─── DATA RECORDS

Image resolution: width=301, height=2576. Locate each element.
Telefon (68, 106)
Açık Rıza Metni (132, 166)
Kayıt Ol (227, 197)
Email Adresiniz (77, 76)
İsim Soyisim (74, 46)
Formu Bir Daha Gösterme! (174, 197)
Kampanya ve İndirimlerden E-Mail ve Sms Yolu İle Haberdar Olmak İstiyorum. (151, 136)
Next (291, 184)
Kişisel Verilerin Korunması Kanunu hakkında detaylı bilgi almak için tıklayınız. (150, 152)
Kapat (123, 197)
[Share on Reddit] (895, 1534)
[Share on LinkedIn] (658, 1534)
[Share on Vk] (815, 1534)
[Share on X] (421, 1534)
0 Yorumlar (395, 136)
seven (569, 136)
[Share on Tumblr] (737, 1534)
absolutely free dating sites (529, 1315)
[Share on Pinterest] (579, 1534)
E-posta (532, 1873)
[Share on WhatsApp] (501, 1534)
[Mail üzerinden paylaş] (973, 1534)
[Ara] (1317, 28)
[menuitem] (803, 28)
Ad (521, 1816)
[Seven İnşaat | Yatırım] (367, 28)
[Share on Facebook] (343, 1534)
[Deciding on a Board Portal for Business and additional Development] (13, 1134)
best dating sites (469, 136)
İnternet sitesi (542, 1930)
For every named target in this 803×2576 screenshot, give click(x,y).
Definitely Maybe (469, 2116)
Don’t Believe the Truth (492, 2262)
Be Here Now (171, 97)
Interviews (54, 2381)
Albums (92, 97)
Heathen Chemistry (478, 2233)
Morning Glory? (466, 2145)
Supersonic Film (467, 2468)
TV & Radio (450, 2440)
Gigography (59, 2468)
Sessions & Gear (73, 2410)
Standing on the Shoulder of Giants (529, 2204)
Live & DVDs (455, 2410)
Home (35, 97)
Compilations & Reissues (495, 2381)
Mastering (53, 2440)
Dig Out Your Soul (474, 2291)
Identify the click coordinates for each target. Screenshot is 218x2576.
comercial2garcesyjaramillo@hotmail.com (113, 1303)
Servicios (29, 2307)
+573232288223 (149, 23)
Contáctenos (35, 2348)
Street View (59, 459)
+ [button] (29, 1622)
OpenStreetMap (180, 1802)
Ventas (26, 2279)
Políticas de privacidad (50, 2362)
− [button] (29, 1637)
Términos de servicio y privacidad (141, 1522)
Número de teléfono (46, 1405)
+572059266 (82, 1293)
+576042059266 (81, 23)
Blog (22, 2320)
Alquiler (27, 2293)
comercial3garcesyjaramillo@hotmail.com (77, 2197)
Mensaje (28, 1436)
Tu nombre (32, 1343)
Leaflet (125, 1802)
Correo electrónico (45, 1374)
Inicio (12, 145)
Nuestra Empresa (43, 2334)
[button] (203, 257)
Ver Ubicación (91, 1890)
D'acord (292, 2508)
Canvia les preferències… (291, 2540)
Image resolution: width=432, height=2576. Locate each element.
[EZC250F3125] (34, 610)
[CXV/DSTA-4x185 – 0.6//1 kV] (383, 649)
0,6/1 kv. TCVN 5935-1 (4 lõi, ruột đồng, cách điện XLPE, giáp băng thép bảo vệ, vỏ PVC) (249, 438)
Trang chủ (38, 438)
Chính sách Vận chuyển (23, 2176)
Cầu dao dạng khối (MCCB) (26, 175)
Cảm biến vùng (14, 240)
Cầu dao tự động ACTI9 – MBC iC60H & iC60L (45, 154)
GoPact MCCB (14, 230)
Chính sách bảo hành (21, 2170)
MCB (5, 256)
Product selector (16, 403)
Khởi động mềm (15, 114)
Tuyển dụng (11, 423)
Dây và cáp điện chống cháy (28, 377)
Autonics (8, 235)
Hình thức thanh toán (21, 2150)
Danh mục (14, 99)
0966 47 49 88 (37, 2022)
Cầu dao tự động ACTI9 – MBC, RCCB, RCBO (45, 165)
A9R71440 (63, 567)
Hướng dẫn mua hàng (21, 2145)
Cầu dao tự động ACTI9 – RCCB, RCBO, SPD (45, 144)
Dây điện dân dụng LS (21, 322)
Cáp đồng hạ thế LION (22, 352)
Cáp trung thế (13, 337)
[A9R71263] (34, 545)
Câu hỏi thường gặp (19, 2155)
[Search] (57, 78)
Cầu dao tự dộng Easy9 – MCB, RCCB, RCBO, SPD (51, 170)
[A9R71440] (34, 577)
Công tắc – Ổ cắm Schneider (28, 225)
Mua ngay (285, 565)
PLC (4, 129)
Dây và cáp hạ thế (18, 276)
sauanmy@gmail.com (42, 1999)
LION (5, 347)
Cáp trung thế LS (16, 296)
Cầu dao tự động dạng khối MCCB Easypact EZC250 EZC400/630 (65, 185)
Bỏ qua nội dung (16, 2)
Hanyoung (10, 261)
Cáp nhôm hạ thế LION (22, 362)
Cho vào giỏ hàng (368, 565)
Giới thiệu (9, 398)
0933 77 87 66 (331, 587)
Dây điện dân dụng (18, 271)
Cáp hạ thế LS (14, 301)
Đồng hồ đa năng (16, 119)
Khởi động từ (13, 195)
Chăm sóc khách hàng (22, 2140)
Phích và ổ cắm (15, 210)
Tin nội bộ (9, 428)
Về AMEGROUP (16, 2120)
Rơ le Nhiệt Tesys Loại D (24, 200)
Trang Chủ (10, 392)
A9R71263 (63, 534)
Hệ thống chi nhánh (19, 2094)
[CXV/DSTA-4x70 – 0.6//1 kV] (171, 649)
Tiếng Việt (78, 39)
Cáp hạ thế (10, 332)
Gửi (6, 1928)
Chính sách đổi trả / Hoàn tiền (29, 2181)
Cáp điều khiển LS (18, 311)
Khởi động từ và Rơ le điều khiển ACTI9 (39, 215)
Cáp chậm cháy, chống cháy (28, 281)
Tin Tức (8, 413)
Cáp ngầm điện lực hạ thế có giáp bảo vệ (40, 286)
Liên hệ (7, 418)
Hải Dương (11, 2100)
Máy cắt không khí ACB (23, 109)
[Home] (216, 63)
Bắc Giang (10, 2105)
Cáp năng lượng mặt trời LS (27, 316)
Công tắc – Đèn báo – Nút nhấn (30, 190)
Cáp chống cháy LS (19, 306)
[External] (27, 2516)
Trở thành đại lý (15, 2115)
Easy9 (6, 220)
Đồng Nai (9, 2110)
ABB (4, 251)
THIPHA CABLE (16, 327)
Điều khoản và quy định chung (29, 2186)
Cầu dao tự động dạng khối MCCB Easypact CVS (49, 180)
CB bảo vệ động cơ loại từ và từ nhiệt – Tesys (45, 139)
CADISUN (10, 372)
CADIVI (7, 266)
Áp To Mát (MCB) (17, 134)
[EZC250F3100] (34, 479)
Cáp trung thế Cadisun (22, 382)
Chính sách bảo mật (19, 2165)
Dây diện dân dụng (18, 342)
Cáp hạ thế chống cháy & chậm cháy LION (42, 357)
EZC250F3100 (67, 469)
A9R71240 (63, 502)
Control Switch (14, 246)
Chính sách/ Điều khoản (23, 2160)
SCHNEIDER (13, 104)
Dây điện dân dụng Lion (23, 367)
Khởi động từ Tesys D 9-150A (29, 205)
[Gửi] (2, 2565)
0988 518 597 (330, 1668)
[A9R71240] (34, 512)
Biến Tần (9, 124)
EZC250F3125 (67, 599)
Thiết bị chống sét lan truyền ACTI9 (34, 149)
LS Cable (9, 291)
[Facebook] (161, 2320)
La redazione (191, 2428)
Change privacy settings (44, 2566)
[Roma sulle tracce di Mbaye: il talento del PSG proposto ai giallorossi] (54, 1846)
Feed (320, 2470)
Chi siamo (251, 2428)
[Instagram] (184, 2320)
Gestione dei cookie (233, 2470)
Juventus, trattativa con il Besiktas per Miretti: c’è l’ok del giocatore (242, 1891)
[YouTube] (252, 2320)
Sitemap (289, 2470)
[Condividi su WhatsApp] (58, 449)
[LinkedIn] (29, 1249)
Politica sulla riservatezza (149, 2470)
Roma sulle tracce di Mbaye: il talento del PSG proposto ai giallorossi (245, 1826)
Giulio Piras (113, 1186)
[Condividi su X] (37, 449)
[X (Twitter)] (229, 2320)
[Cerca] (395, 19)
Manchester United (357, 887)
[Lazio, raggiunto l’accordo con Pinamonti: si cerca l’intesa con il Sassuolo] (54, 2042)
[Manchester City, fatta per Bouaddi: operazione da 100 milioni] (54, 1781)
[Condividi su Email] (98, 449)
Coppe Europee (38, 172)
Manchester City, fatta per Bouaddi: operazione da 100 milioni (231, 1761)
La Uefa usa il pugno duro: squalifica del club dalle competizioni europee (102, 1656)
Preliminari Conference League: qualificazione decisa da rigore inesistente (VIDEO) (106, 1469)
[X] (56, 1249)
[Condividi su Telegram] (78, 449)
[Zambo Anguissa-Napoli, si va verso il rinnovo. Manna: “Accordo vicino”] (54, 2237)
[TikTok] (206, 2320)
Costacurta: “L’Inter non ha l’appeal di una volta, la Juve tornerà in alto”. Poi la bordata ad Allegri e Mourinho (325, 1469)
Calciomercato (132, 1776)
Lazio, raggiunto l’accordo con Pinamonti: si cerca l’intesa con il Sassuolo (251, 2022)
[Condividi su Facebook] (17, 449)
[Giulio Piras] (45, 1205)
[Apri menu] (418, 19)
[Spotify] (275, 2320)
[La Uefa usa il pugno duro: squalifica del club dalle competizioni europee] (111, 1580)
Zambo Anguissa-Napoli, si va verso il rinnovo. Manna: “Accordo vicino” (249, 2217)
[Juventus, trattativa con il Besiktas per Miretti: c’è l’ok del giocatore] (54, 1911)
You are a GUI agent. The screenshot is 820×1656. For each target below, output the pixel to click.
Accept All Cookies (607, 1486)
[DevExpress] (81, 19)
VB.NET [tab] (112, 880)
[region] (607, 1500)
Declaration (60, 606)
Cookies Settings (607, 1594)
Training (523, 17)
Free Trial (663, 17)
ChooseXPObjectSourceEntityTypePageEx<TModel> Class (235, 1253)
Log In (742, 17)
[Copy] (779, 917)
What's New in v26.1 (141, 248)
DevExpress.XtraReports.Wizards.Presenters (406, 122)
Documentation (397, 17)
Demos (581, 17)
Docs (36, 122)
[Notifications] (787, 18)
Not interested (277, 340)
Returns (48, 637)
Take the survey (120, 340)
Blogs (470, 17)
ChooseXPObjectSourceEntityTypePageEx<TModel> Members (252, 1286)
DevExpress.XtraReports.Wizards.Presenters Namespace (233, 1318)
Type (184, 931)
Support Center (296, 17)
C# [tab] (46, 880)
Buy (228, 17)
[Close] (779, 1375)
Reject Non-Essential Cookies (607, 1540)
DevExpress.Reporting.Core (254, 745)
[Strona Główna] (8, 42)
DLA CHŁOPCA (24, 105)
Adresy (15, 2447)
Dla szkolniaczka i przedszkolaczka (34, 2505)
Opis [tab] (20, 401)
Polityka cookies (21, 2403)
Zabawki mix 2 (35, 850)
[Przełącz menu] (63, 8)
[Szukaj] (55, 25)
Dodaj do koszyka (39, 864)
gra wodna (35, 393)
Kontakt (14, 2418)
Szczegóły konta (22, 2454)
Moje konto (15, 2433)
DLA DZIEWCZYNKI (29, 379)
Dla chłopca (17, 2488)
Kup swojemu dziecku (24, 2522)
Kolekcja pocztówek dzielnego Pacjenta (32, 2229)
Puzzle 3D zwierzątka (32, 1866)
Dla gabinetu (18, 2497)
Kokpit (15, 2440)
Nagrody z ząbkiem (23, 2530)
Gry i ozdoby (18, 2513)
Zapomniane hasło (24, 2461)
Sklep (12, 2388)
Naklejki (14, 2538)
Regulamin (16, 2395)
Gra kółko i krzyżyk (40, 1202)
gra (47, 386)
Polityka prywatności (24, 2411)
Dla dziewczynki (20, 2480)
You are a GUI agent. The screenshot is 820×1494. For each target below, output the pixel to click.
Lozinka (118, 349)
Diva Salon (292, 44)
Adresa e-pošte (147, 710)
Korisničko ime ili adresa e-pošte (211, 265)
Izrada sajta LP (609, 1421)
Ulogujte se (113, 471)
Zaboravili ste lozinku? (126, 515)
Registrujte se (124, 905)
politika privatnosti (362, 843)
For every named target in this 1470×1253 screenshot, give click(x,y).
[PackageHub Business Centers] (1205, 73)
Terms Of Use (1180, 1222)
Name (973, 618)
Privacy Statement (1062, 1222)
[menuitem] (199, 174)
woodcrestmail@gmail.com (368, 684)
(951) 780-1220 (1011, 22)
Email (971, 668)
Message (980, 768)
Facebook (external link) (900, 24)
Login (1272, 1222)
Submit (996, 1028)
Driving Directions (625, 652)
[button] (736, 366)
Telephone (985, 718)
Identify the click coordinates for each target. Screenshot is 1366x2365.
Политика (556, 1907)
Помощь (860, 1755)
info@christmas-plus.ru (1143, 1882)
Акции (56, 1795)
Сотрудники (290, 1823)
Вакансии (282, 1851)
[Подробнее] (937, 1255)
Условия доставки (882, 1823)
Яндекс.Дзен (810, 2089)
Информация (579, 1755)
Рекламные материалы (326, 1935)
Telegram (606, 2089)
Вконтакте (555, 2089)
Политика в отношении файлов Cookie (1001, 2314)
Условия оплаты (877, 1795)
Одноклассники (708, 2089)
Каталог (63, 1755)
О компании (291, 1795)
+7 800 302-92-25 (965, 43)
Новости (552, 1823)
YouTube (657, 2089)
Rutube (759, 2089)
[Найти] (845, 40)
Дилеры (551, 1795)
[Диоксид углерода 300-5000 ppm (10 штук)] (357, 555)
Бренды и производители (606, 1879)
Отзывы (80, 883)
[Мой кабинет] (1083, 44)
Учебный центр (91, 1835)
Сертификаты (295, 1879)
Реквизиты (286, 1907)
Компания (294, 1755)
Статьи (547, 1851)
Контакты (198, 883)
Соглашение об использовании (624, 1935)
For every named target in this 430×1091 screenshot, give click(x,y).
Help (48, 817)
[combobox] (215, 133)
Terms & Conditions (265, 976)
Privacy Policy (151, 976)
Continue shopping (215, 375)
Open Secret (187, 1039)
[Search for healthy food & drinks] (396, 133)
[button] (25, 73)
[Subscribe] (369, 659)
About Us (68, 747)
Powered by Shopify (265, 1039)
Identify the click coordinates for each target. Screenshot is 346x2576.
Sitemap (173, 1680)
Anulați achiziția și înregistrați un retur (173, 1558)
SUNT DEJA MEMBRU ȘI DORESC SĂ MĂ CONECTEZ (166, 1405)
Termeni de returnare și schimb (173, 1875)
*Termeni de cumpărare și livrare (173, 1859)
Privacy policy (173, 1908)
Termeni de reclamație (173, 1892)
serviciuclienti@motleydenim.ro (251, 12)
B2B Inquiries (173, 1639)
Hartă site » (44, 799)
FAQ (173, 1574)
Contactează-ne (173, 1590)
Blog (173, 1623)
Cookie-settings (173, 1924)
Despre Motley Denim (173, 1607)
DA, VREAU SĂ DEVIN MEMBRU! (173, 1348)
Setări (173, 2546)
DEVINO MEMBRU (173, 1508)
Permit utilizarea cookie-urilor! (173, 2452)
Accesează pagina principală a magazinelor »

──────

=== REQUIRED WORK ===
Return exactly the lines from the beginning of the data above through the one containing "Screenshot is 218x2576.", please. Include both end lines and add nothing else.

=== ANSWER SPACE ===
Image resolution: width=301, height=2576. Locate each element.
Telefon (68, 106)
Açık Rıza Metni (132, 166)
Kayıt Ol (227, 197)
Email Adresiniz (77, 76)
İsim Soyisim (74, 46)
Formu Bir Daha Gösterme! (174, 197)
Kampanya ve İndirimlerden E-Mail ve Sms Yolu İle Haberdar Olmak İstiyorum. (151, 136)
Next (291, 184)
Kişisel Verilerin Korunması Kanunu hakkında detaylı bilgi almak için tıklayınız. (150, 152)
Kapat (123, 197)
[Share on Reddit] (895, 1534)
[Share on LinkedIn] (658, 1534)
[Share on Vk] (815, 1534)
[Share on X] (421, 1534)
0 Yorumlar (395, 136)
seven (569, 136)
[Share on Tumblr] (737, 1534)
absolutely free dating sites (529, 1315)
[Share on Pinterest] (579, 1534)
E-posta (532, 1873)
[Share on WhatsApp] (501, 1534)
[Mail üzerinden paylaş] (973, 1534)
[Ara] (1317, 28)
[menuitem] (803, 28)
Ad (521, 1816)
[Seven İnşaat | Yatırım] (367, 28)
[Share on Facebook] (343, 1534)
[Deciding on a Board Portal for Business and additional Development] (13, 1134)
best dating sites (469, 136)
İnternet sitesi (542, 1930)
For every named target in this 803×2576 screenshot, give click(x,y).
Definitely Maybe (469, 2116)
Don’t Believe the Truth (492, 2262)
Be Here Now (171, 97)
Interviews (54, 2381)
Albums (92, 97)
Heathen Chemistry (478, 2233)
Morning Glory? (466, 2145)
Supersonic Film (467, 2468)
TV & Radio (450, 2440)
Gigography (59, 2468)
Sessions & Gear (73, 2410)
Standing on the Shoulder of Giants (529, 2204)
Live & DVDs (455, 2410)
Home (35, 97)
Compilations & Reissues (495, 2381)
Mastering (53, 2440)
Dig Out Your Soul (474, 2291)
Identify the click coordinates for each target. Screenshot is 218x2576.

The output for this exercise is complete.